**Task details:** Only the lines from the line containing "How do I perform: Click" through the final line of the entries should be printed, exactly as given, with the pictures left out.
= = = =
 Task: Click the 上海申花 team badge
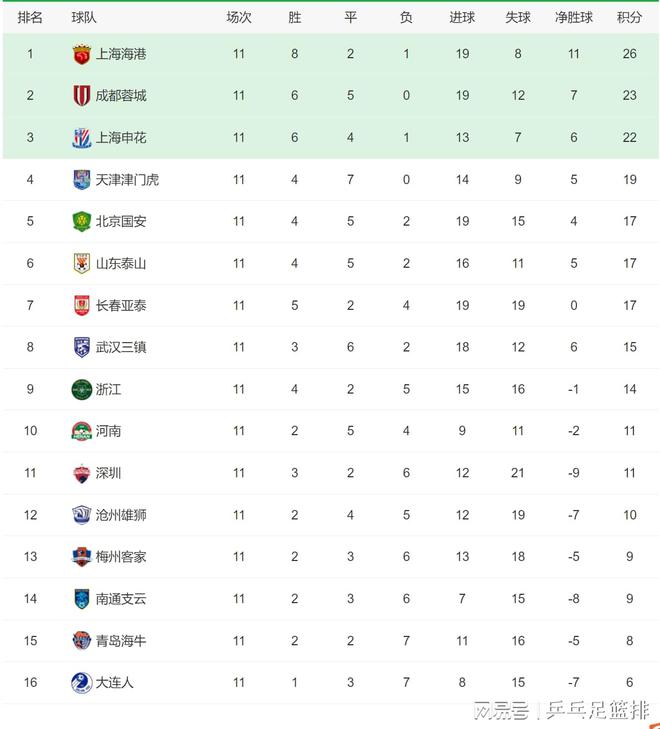81,138
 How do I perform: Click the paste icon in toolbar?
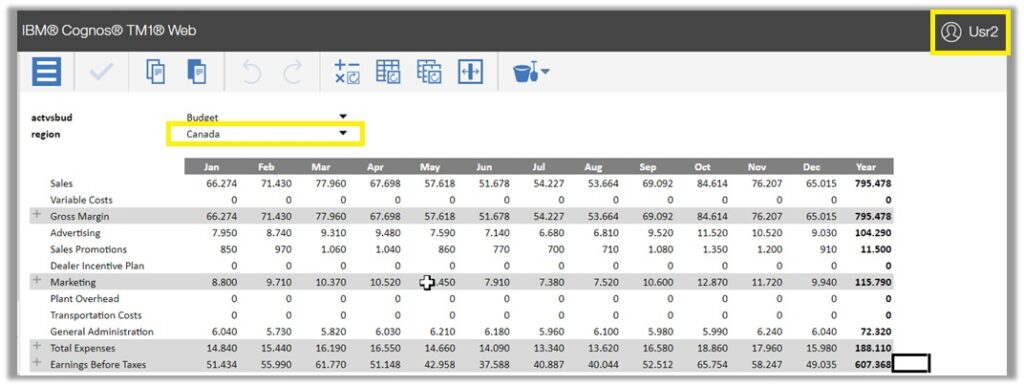click(197, 72)
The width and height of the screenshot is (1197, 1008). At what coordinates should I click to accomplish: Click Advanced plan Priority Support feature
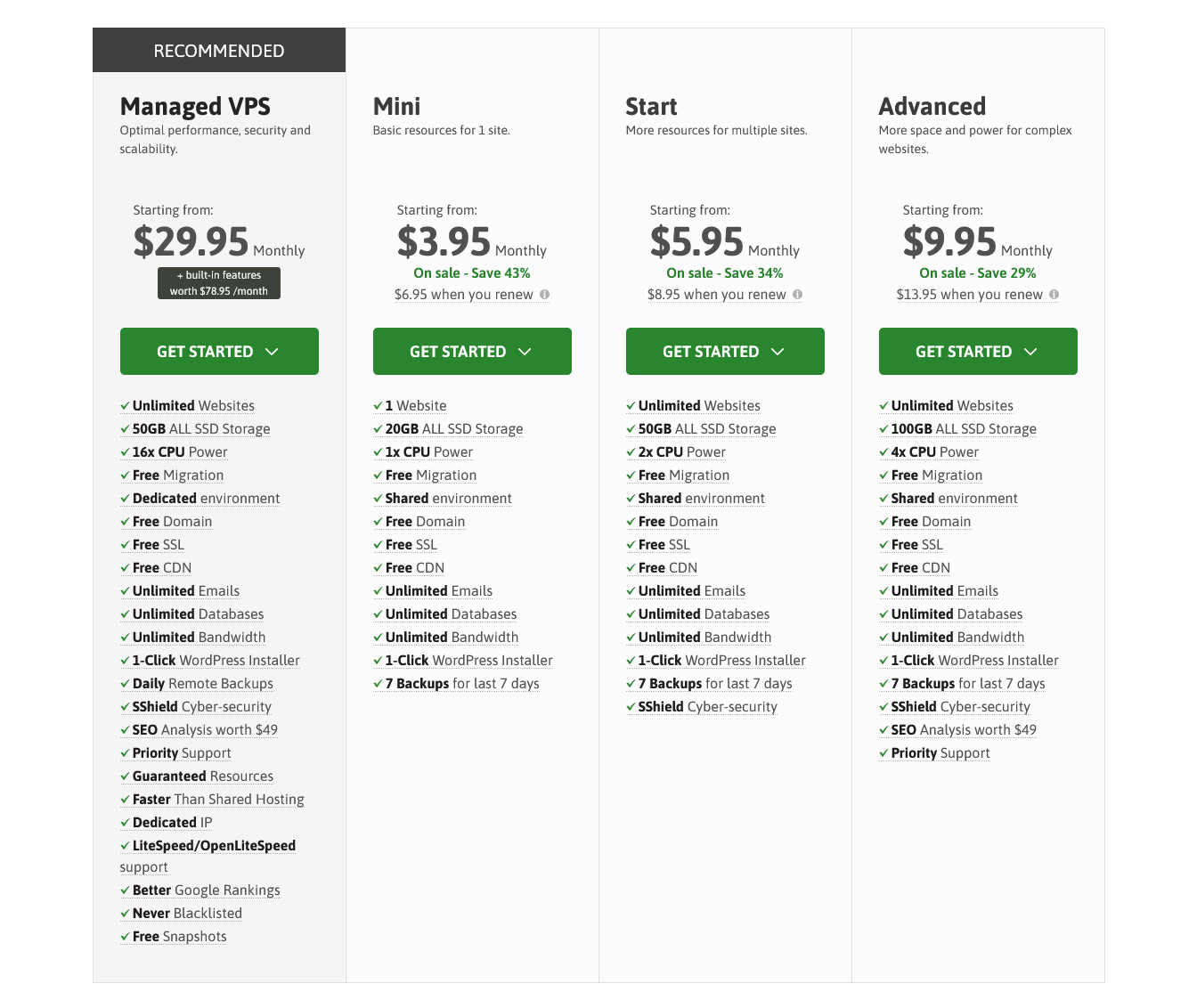[940, 753]
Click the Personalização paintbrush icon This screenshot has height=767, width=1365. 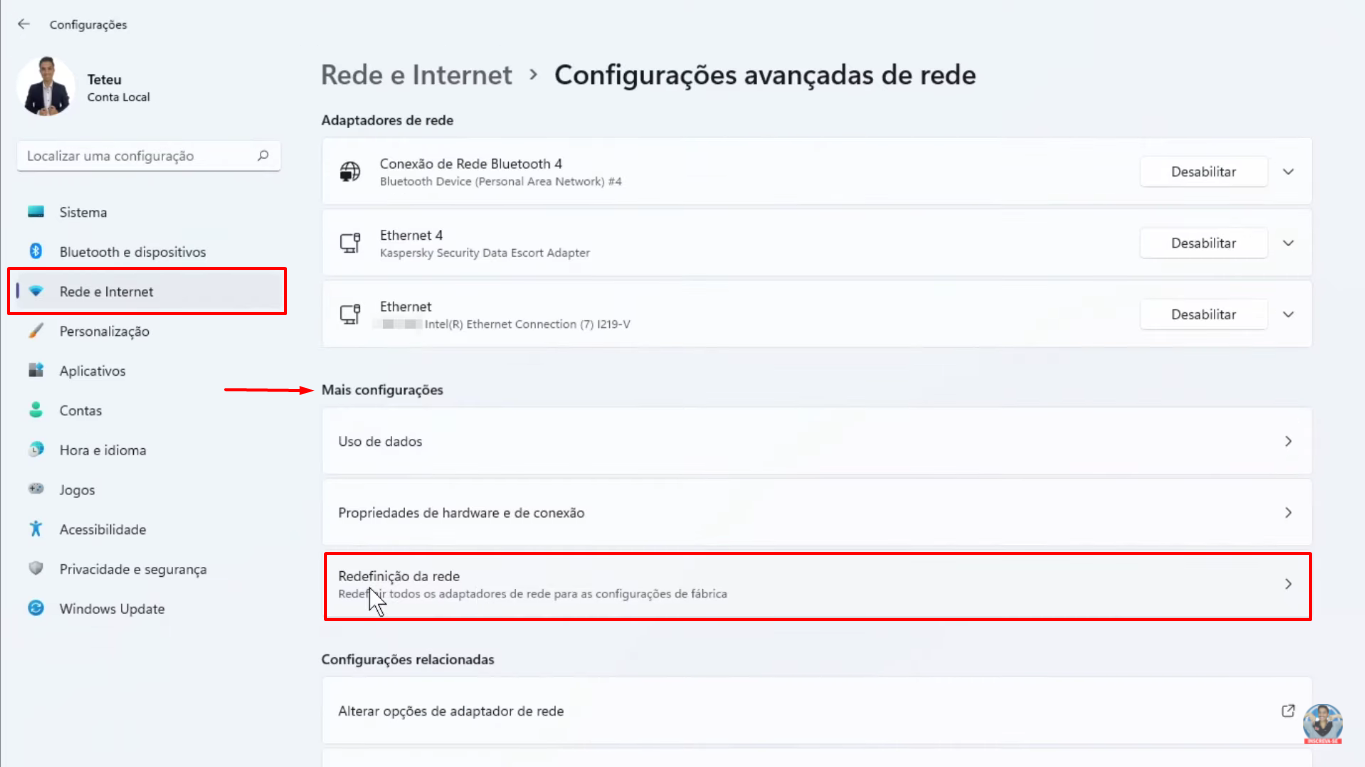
= = = =
**Result of this exercise:**
 How do I perform: Click the paste icon in toolbar?
click(197, 72)
The width and height of the screenshot is (1197, 1008). At what coordinates should I click to accomplish: Click Advanced plan Priority Support feature
[940, 753]
Click the Personalização paintbrush icon This screenshot has height=767, width=1365. 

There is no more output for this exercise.